Trying to work out how to even get an accurate graph is hard.

All I did was as above, play 1/3rd octave test tones, record the reading on my meter and adjust for that, applying a correction curve I found on the net for the SPL meter. Not very accurate I'm sure.

I did get good results though once I had cut the biggest peaks at 32, 63 and 125 Hz, and others higher. I wasn't confident that it was good enough though.

I certainly see the value in EQ though, done right, and see it as a necessity for an accurate system. It just needs to be implemented really well, and it's harder than I thought it would be to figure out exactly what gear to get.

Even a Behringer mic and Edirol input device seems to have it's problems.

The ultimate seems to be a DEQX but that's several thousand.

I like the Rane gear, the RPM2 or something looks good, but then I still need someway to measure the signal I'm getting, and it doesn't correct for phase differences, and can't control crossover points and slopes.

I can borrow a DBX Drive rack PA, but would like to try the 260. Either will at least be able to generate and record a signal for measurement.

Will probably still try it as it's free but I am putting EQ on the back burner until I treat the room as I know it needs.

Later in the year I plan to build a bigger/better room anyway.
 
Feb 21, 2008 at 6:05 PM Post #37 of 37
Quote:

Originally Posted by stevenkelby /img/forum/go_quote.gif
The main thing I had trouble with is working out what to adjust, and by how much. It would take forever by ear and I would never be 100% sure that it was right. What if there's a hole at 315Hz that I can't hear and don't know is there?

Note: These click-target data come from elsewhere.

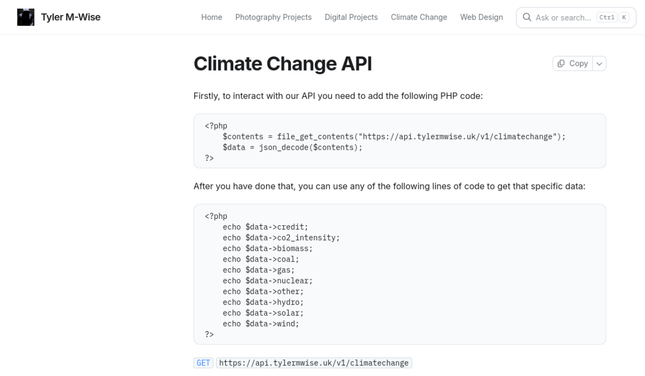Navigate to Web Design
645x376 pixels.
pos(481,17)
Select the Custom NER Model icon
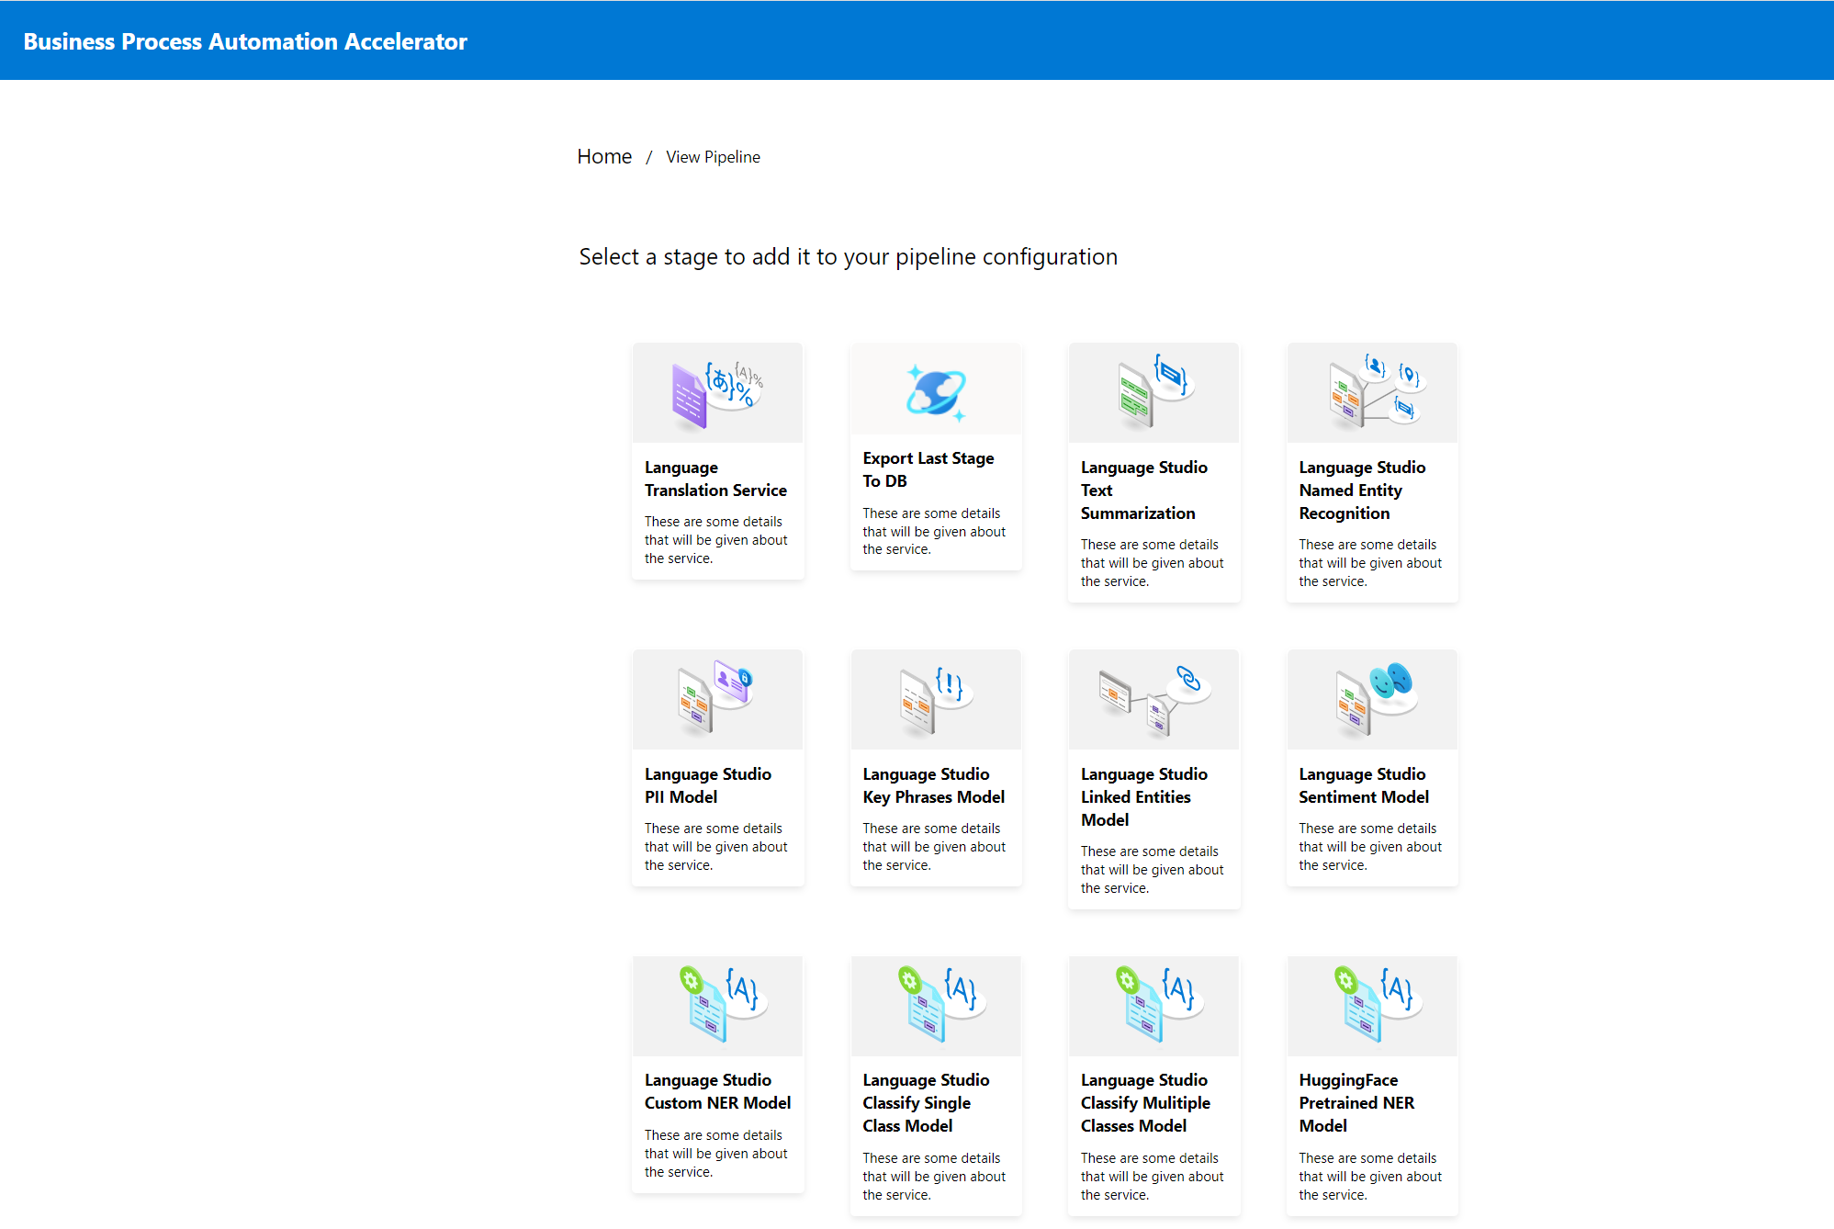 tap(717, 1007)
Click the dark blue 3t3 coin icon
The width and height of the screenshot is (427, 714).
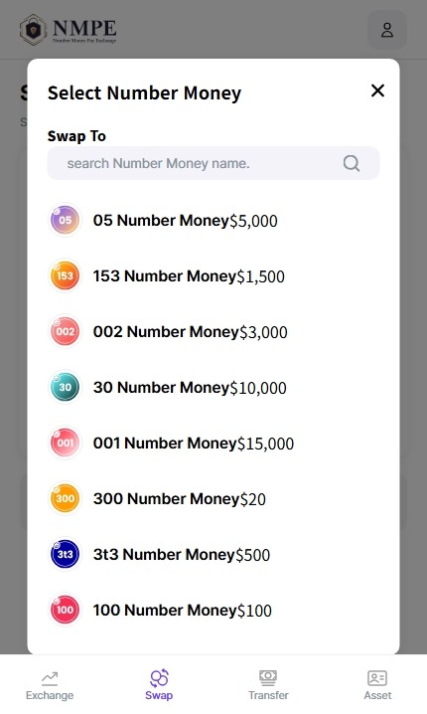pos(65,554)

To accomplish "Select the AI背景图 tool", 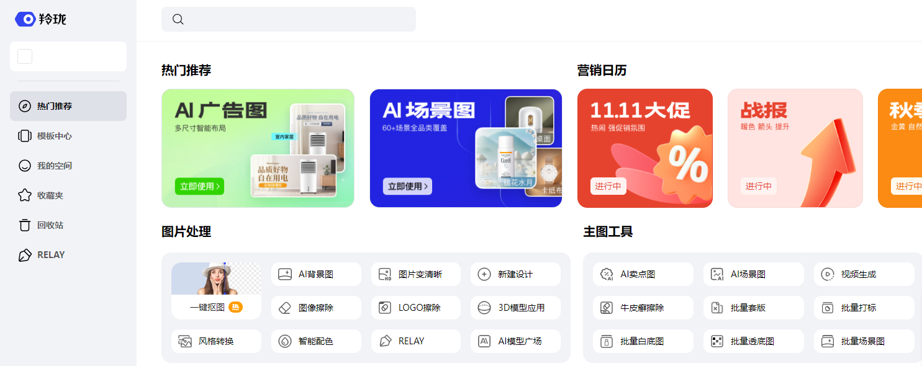I will (x=316, y=274).
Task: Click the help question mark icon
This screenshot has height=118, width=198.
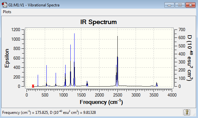Action: 187,112
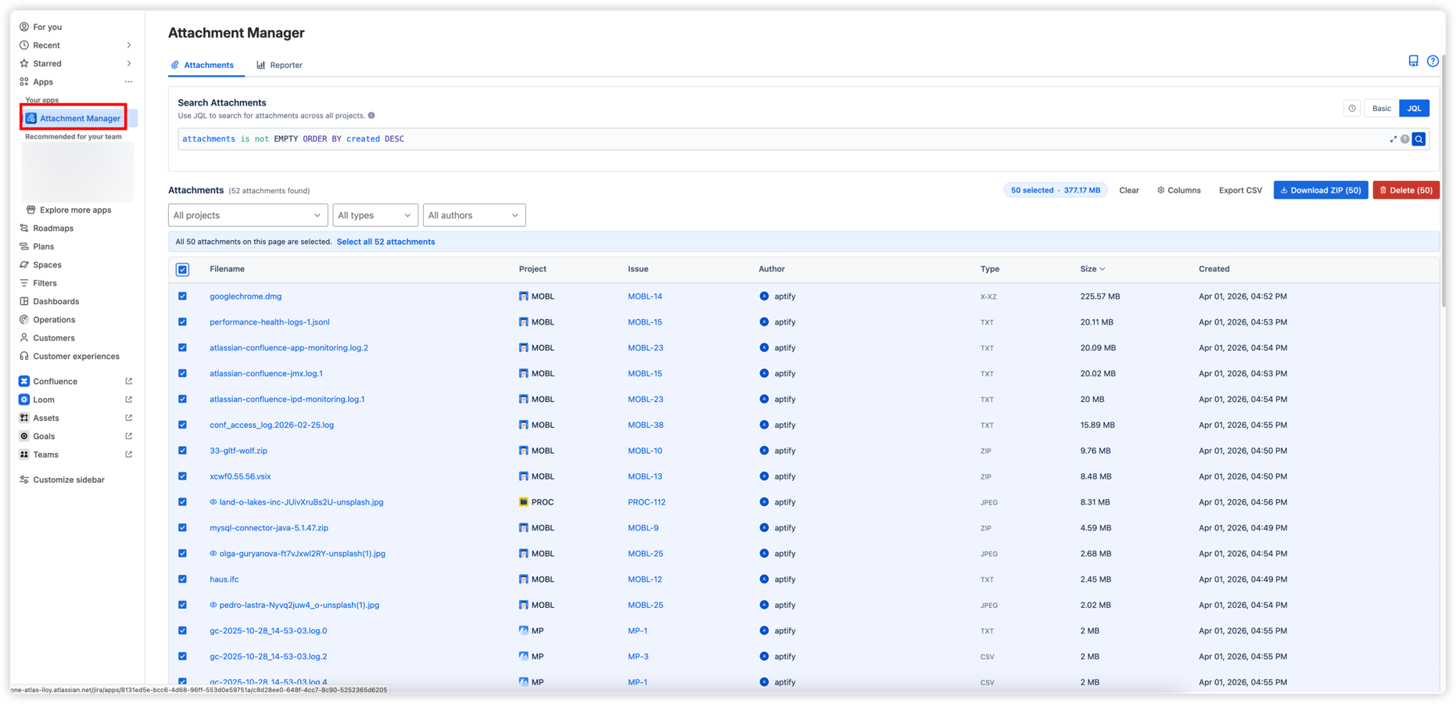The image size is (1456, 704).
Task: Open the Columns settings gear
Action: pos(1178,190)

It's good to go through the range and see what it sounds like with various frequencies boosted and cut. That's the learning curve. The advantage is, as you learn to hear frequencies and know the numbers to put to the various sounds, you'll get very good at sorting out what a 300Hz dip sounds like, and will quickly know how to fix it. You'll also be able to speak more precisely about sound here on the forums... Instead of a "veil", it will be a "slight drop in the 3-5kHz range".